Restor8-o-Matic to treat an old radio

You're scrounging around your grandparents attic and find, under strata of dust, that old radio on which they used to listened to reports of the war. You blow, or even shovel, the dust off...look at the cord which seems intact and unfrayed...look over at the wall outlet and wonder...hmmm let's see if it still works. STOP!

It may have worked when they moved it up there, but as with many other things in life, time takes it toll on components even AND ESPECIALLY when not used. Here is what I do with a set to remove it from stasis...

I subject it to my "Restor8-O-matic"

A combination of an isolation transformer, a variac (variable AC voltage source) and a simple 3-way light bulb (plus a few fuses and meters thrown in for good measure.) This allows me to not only bring the voltage up slowly, but to monitor and control the current flow.

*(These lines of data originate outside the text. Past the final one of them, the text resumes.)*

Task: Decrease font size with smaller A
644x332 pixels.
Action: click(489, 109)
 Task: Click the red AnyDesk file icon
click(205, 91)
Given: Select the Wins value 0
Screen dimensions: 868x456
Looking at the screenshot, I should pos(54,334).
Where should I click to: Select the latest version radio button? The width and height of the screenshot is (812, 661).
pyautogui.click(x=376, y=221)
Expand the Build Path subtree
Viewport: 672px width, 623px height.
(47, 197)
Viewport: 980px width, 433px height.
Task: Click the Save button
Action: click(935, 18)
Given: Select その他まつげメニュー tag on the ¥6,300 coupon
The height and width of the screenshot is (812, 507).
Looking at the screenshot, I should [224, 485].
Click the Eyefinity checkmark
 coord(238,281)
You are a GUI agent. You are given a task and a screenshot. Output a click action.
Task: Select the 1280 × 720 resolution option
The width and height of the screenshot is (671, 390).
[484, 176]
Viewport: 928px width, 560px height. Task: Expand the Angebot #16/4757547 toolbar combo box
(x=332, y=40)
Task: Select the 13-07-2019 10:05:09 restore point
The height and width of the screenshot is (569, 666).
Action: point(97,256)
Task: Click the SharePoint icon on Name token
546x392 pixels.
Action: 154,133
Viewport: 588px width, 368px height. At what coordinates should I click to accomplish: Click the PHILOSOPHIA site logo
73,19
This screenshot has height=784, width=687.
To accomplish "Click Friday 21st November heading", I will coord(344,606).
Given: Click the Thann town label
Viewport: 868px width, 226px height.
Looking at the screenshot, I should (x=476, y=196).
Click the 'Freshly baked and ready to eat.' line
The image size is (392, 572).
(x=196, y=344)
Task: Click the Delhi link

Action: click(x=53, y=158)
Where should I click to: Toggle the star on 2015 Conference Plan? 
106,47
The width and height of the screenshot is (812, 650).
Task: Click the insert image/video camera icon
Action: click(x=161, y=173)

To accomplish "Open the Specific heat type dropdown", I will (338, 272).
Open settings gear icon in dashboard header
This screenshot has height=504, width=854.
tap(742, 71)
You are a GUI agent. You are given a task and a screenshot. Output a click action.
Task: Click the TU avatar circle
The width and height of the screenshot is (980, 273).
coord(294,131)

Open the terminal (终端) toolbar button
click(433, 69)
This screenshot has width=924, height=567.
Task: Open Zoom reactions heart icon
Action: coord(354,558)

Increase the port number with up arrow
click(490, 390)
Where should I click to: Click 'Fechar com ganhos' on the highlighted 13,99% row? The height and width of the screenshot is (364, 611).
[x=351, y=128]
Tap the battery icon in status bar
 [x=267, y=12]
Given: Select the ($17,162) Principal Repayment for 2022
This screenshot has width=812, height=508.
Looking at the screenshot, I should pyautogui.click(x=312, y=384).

The reason all this is important is that as a set sits for a long period of time, filter capacitors will dry out and/or become lazy and tubes can develop shorts. Capacitors are like rechargeable batteries, if they haven't been charged for a long time, they tend to forget what it's like and they can be shocked and short out.
This is where the light bulb comes in, if they do short all the current goes to the bulb and doesn't damage other components. Like valuable hard to replace transformers.

Also pictured above is my Sprague Model TO-6A Tel-Ohmike Capacitor Analyzer which measures leakage and other characteristics of capacitors. Next to that, my homemade 'Capacitor Mastorbator' which I use as a controlled voltage/current supply for individual capacitors. It has a switchable 0-150 and 0-450 VDC meter.